SUPPLIED INFORMATION
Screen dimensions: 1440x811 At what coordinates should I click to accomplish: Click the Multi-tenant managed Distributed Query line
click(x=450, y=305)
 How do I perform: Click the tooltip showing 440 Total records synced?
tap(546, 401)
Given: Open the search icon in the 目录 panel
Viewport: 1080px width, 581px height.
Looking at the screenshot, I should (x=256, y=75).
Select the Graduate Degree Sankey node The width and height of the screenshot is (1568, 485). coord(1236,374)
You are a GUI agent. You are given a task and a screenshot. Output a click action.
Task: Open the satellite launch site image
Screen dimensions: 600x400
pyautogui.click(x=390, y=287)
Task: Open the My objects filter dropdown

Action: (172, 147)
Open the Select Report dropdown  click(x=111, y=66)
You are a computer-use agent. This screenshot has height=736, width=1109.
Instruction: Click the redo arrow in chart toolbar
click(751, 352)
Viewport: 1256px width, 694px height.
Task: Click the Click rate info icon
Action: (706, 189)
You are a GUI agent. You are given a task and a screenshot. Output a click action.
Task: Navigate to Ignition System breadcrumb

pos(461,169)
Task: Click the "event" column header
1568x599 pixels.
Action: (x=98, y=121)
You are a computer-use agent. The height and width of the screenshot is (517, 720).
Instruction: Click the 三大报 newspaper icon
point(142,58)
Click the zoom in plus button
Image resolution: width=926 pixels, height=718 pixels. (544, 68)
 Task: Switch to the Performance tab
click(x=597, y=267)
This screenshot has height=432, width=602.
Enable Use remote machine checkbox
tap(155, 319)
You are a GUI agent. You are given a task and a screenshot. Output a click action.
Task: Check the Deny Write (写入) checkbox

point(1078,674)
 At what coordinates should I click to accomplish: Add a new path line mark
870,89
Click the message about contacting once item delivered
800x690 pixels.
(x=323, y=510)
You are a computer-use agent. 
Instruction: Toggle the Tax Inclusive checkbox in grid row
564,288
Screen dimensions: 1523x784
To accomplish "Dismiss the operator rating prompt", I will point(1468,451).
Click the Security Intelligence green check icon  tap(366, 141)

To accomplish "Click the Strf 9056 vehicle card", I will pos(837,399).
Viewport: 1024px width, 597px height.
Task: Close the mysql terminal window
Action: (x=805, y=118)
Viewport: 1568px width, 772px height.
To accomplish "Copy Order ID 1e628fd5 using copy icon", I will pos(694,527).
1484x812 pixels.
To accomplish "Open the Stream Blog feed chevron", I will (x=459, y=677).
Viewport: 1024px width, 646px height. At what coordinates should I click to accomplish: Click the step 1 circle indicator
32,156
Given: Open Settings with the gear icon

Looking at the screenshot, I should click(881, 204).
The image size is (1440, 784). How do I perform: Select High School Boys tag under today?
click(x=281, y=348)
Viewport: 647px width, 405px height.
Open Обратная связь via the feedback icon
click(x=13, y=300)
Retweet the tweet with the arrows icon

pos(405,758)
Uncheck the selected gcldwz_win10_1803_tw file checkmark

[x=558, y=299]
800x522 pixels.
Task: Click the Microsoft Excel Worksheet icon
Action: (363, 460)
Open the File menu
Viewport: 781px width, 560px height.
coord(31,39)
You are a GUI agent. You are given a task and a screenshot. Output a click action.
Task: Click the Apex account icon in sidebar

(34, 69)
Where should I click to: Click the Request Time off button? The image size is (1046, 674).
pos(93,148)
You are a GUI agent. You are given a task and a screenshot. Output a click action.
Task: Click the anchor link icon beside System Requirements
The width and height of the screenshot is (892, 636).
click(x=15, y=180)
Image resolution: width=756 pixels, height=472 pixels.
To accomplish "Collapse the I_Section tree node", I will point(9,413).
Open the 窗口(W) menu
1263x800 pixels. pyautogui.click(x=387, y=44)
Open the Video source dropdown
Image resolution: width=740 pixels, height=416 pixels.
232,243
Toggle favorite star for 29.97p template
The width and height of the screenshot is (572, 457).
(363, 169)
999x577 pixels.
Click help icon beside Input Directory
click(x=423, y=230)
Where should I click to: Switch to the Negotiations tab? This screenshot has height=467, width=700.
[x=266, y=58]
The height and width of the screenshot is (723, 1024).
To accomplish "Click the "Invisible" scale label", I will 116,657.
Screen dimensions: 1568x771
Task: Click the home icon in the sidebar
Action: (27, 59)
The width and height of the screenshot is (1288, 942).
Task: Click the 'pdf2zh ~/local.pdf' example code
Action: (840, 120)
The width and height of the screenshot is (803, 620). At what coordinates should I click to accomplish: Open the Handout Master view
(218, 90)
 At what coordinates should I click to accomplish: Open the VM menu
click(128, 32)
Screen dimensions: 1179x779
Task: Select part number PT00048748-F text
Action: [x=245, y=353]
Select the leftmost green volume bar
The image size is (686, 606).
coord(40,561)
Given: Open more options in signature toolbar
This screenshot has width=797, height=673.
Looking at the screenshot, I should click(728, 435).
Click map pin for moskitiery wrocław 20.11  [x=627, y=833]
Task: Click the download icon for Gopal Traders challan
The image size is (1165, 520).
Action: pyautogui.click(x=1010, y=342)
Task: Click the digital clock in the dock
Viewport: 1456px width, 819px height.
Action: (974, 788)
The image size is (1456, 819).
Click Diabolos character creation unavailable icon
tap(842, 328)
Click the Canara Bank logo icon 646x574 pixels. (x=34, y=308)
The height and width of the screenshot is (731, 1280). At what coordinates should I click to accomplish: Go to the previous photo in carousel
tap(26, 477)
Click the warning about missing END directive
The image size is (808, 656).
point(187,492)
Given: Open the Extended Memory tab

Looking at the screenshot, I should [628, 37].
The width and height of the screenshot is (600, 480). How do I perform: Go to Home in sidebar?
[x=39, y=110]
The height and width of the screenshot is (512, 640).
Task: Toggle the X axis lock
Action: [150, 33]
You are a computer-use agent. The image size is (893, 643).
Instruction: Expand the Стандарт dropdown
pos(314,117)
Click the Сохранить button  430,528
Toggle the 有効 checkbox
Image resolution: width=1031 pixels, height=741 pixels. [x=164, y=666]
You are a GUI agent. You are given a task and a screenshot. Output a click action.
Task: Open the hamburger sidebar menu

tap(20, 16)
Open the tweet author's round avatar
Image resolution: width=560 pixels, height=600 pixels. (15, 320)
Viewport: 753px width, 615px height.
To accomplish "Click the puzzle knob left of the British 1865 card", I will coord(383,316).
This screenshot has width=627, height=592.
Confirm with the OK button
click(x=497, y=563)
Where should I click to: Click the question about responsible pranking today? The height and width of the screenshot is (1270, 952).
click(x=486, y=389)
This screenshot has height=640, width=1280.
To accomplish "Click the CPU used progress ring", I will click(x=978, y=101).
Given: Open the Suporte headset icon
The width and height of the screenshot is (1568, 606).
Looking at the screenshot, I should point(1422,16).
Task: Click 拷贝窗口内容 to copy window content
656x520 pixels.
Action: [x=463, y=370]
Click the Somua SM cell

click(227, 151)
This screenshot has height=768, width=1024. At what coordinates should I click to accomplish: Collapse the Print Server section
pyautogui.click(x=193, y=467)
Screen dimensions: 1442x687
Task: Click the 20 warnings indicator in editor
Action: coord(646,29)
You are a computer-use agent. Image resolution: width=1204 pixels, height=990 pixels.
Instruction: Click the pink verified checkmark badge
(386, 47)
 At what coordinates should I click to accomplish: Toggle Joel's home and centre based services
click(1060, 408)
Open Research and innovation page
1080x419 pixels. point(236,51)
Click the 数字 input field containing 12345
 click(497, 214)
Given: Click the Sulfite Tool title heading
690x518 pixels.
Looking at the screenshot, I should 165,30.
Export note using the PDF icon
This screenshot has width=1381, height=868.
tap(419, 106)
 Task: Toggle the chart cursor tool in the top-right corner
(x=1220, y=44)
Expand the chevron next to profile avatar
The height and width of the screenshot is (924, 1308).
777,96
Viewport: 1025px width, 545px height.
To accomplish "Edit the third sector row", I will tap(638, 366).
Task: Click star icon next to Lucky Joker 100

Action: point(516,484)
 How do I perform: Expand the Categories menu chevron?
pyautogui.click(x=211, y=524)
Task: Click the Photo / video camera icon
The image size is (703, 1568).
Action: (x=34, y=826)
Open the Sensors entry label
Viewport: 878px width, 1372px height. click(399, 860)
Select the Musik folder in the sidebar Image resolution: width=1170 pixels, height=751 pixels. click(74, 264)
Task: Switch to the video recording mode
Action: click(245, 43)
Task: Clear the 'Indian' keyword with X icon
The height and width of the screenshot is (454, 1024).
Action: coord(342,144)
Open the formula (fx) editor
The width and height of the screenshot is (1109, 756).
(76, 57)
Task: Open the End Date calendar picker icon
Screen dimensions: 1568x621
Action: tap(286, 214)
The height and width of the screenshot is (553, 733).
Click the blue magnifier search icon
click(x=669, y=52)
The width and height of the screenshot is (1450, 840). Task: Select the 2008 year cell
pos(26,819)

BRIEF
Looking at the records above, return exactly the lines from the line with "This screenshot has width=797, height=673." to the line with "Click the Canara", both ends included.

ANSWER BOX
This screenshot has width=797, height=673.
Looking at the screenshot, I should click(728, 435).
Click map pin for moskitiery wrocław 20.11  [x=627, y=833]
Task: Click the download icon for Gopal Traders challan
The image size is (1165, 520).
Action: pyautogui.click(x=1010, y=342)
Task: Click the digital clock in the dock
Viewport: 1456px width, 819px height.
Action: (974, 788)
The image size is (1456, 819).
Click Diabolos character creation unavailable icon
tap(842, 328)
Click the Canara Bank logo icon 646x574 pixels. (x=34, y=308)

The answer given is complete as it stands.